Action item: Up to and including the line with "The image size is (578, 667).", please set down the entries below exactly, starting from the first line.

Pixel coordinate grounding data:
::::

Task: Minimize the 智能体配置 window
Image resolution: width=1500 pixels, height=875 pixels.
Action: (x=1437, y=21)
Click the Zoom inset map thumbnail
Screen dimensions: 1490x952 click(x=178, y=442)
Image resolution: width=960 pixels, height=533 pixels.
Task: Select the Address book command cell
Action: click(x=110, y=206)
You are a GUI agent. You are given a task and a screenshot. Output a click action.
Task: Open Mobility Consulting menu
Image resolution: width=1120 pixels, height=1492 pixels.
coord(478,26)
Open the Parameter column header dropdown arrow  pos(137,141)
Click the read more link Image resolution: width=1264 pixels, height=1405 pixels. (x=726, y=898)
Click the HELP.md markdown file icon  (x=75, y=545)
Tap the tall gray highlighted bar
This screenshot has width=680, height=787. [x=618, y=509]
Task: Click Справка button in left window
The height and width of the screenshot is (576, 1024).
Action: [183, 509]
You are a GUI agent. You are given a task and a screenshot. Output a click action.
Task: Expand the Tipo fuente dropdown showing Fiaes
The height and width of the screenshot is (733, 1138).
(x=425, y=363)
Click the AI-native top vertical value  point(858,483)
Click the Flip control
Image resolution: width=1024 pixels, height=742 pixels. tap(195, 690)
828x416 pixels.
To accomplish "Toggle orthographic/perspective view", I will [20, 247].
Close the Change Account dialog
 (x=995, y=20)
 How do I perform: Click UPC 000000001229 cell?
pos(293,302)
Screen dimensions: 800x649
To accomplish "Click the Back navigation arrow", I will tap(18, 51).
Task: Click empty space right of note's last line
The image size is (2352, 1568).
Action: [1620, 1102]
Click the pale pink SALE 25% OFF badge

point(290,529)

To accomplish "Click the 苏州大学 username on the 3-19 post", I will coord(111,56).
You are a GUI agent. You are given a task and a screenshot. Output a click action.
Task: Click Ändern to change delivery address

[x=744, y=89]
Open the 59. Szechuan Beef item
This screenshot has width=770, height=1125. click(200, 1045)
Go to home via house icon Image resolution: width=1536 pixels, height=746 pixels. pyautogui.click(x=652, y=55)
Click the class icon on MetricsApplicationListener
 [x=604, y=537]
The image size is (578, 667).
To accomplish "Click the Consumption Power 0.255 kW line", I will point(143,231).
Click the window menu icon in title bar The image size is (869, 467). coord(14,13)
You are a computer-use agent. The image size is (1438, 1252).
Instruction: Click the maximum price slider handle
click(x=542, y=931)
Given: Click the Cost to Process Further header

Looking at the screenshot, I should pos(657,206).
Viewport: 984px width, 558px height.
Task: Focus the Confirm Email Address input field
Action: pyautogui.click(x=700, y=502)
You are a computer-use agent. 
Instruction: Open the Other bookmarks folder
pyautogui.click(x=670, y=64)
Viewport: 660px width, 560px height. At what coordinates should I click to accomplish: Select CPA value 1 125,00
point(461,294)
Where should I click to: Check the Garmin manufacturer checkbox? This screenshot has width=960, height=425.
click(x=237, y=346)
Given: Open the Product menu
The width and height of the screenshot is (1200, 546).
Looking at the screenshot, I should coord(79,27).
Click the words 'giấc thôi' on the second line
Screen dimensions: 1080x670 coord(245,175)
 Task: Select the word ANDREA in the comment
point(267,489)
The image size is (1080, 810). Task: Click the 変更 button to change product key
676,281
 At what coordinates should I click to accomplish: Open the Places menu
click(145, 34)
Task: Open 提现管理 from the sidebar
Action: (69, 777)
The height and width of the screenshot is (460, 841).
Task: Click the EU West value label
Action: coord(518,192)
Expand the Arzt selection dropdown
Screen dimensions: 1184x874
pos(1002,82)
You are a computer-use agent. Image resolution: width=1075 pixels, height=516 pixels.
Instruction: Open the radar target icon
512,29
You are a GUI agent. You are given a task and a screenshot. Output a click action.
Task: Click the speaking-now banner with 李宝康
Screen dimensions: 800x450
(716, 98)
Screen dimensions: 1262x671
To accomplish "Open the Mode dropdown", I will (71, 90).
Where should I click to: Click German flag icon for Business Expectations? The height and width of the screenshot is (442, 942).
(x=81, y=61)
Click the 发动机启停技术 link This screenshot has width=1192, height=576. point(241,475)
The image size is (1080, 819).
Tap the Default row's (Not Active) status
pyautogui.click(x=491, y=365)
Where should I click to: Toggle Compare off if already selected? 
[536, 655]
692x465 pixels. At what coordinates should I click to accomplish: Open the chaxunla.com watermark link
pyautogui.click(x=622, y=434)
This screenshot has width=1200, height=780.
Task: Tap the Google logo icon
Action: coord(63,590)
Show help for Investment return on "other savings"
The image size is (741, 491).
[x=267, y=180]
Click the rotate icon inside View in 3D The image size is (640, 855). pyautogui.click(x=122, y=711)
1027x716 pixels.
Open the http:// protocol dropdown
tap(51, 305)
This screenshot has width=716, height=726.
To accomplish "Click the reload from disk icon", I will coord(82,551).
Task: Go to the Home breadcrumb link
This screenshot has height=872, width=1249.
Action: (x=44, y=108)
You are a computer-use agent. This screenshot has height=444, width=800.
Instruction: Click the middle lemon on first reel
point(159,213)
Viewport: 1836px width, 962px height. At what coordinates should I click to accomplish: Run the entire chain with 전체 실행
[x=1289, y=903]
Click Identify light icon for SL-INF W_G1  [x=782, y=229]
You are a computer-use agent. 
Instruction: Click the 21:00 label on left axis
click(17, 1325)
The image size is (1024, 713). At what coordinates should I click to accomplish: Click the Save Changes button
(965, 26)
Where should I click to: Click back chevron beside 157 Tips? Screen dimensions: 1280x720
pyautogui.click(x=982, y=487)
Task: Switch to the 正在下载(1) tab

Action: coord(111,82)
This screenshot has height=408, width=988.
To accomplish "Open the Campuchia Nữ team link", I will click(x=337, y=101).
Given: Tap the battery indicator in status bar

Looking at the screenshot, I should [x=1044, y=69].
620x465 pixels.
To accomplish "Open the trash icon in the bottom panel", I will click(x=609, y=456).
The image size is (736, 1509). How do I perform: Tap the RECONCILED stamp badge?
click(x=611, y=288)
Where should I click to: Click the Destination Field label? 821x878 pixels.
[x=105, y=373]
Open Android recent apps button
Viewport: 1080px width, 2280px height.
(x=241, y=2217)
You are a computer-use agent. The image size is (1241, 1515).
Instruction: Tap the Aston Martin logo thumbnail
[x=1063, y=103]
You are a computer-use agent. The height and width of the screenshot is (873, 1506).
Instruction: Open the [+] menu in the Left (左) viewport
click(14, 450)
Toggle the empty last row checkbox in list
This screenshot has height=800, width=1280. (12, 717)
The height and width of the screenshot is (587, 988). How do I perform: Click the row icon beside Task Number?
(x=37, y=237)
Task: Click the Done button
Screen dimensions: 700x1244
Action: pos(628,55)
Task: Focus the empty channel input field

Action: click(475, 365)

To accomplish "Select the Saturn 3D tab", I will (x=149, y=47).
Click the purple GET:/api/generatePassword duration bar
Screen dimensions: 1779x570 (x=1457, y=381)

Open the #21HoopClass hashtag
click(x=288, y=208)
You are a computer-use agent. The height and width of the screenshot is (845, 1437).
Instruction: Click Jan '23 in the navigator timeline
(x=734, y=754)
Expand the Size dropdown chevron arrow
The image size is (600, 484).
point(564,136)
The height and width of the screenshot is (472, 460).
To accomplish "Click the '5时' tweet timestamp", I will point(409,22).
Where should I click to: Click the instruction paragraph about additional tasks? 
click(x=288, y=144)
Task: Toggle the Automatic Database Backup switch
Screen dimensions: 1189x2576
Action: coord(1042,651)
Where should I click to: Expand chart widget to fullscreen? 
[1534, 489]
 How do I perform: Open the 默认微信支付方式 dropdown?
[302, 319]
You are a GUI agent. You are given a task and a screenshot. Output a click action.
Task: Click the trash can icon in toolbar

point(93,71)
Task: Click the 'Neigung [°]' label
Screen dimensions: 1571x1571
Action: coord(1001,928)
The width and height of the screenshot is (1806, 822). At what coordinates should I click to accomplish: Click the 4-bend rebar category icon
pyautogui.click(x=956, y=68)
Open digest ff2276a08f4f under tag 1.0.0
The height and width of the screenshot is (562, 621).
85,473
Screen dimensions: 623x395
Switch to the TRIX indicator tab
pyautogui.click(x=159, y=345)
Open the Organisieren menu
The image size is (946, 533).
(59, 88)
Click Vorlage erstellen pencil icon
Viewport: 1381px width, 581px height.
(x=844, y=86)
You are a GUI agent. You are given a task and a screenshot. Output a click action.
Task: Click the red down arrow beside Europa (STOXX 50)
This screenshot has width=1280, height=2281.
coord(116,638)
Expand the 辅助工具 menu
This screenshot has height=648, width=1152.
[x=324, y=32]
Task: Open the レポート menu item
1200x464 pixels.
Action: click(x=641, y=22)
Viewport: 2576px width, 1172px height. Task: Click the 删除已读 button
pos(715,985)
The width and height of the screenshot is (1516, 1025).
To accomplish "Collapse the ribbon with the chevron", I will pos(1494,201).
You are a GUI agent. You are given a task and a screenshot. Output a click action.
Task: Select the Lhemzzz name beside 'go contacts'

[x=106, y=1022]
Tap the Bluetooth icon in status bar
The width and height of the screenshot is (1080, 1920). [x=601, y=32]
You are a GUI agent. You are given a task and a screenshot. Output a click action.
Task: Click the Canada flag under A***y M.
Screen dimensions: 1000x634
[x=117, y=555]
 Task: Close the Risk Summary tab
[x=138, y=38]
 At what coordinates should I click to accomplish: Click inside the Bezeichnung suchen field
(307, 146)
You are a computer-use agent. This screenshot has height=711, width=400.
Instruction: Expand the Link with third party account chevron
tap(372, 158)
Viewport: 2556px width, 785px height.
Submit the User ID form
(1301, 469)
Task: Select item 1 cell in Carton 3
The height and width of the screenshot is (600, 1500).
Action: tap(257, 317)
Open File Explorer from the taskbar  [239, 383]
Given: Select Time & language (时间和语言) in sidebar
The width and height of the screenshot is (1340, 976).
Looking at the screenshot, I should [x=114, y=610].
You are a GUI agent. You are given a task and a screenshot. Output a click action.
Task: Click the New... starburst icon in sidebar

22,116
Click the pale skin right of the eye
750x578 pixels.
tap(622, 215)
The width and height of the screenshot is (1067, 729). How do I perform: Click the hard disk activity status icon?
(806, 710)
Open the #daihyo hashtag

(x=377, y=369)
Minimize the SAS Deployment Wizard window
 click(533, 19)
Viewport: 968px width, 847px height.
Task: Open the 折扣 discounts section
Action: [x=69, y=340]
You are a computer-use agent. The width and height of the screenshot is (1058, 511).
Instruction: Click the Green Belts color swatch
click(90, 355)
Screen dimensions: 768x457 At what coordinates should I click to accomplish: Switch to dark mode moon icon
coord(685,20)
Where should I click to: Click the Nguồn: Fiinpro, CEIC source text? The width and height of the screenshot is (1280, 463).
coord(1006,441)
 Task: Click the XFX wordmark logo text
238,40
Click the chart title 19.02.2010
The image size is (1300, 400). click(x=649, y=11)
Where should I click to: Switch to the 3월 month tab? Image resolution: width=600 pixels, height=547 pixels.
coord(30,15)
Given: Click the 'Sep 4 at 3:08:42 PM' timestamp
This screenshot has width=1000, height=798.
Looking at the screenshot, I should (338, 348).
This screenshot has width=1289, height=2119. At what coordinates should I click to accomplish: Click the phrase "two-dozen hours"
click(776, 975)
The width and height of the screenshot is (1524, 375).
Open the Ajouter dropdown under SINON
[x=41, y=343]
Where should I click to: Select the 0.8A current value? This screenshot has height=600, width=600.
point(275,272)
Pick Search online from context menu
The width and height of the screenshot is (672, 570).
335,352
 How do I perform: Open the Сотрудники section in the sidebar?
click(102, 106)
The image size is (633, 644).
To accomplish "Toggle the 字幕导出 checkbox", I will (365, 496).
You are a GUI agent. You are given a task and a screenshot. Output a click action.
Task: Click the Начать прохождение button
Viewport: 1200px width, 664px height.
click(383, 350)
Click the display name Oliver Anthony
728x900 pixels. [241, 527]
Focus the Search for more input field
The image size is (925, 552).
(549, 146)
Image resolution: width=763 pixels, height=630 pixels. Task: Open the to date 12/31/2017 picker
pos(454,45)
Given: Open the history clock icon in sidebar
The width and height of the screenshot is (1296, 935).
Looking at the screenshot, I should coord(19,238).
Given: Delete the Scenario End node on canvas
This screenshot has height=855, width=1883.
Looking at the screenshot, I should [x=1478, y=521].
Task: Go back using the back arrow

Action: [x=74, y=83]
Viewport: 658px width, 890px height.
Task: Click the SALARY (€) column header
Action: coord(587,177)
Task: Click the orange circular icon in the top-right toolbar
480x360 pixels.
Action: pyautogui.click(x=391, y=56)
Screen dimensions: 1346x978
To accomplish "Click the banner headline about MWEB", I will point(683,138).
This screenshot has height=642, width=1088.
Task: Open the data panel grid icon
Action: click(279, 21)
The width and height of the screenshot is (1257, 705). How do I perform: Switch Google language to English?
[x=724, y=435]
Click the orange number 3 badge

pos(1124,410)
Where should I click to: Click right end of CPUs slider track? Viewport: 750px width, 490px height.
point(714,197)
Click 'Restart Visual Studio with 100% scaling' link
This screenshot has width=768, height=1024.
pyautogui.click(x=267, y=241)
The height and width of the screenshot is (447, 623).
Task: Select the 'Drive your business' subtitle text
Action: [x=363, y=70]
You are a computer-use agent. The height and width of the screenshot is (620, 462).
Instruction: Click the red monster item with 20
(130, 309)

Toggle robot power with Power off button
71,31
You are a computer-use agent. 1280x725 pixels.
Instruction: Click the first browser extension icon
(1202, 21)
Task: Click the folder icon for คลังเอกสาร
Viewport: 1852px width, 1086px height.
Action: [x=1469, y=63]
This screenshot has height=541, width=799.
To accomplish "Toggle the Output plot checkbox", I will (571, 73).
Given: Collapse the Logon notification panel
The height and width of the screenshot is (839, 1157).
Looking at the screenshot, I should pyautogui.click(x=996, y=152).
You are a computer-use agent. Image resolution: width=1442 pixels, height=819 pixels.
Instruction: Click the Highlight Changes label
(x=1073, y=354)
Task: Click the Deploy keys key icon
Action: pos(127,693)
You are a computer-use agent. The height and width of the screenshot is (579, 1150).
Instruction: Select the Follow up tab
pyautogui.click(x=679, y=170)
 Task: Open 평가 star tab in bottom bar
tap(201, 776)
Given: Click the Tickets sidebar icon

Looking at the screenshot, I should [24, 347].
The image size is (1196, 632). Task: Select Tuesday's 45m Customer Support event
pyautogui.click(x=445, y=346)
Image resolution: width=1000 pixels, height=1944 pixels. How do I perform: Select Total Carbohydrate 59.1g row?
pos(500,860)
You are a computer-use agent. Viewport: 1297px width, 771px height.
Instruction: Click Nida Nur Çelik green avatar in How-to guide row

::::

Result:
Task: Minimize the 智能体配置 window
Image resolution: width=1500 pixels, height=875 pixels.
Action: (x=1437, y=21)
Click the Zoom inset map thumbnail
Screen dimensions: 1490x952 click(x=178, y=442)
Image resolution: width=960 pixels, height=533 pixels.
Task: Select the Address book command cell
Action: click(x=110, y=206)
You are a GUI agent. You are given a task and a screenshot. Output a click action.
Task: Open Mobility Consulting menu
Image resolution: width=1120 pixels, height=1492 pixels.
coord(478,26)
Open the Parameter column header dropdown arrow  pos(137,141)
Click the read more link Image resolution: width=1264 pixels, height=1405 pixels. (x=726, y=898)
Click the HELP.md markdown file icon  (x=75, y=545)
Tap the tall gray highlighted bar
This screenshot has width=680, height=787. [x=618, y=509]
Task: Click Справка button in left window
The height and width of the screenshot is (576, 1024).
Action: [183, 509]
You are a GUI agent. You are given a task and a screenshot. Output a click action.
Task: Expand the Tipo fuente dropdown showing Fiaes
The height and width of the screenshot is (733, 1138).
(x=425, y=363)
Click the AI-native top vertical value  point(858,483)
Click the Flip control
Image resolution: width=1024 pixels, height=742 pixels. tap(195, 690)
828x416 pixels.
To accomplish "Toggle orthographic/perspective view", I will [20, 247].
Close the Change Account dialog
 (x=995, y=20)
 How do I perform: Click UPC 000000001229 cell?
pos(293,302)
Screen dimensions: 800x649
To accomplish "Click the Back navigation arrow", I will tap(18, 51).
Task: Click empty space right of note's last line
The image size is (2352, 1568).
Action: [1620, 1102]
Click the pale pink SALE 25% OFF badge

point(290,529)

To accomplish "Click the 苏州大学 username on the 3-19 post", I will coord(111,56).
You are a GUI agent. You are given a task and a screenshot. Output a click action.
Task: Click Ändern to change delivery address

[x=744, y=89]
Open the 59. Szechuan Beef item
This screenshot has width=770, height=1125. click(200, 1045)
Go to home via house icon Image resolution: width=1536 pixels, height=746 pixels. pyautogui.click(x=652, y=55)
Click the class icon on MetricsApplicationListener
 [x=604, y=537]
The image size is (578, 667).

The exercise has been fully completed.